> [Problem details] Rewrite the entries below with "screenshot" changed to "capture" and nothing else altered.

Word and element location data
>>>
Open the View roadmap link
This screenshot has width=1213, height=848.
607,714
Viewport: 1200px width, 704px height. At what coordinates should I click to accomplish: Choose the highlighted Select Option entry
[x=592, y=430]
<<<
> [Solution to the exercise]
Open the View roadmap link
This capture has width=1213, height=848.
607,714
Viewport: 1200px width, 704px height. At what coordinates should I click to accomplish: Choose the highlighted Select Option entry
[x=592, y=430]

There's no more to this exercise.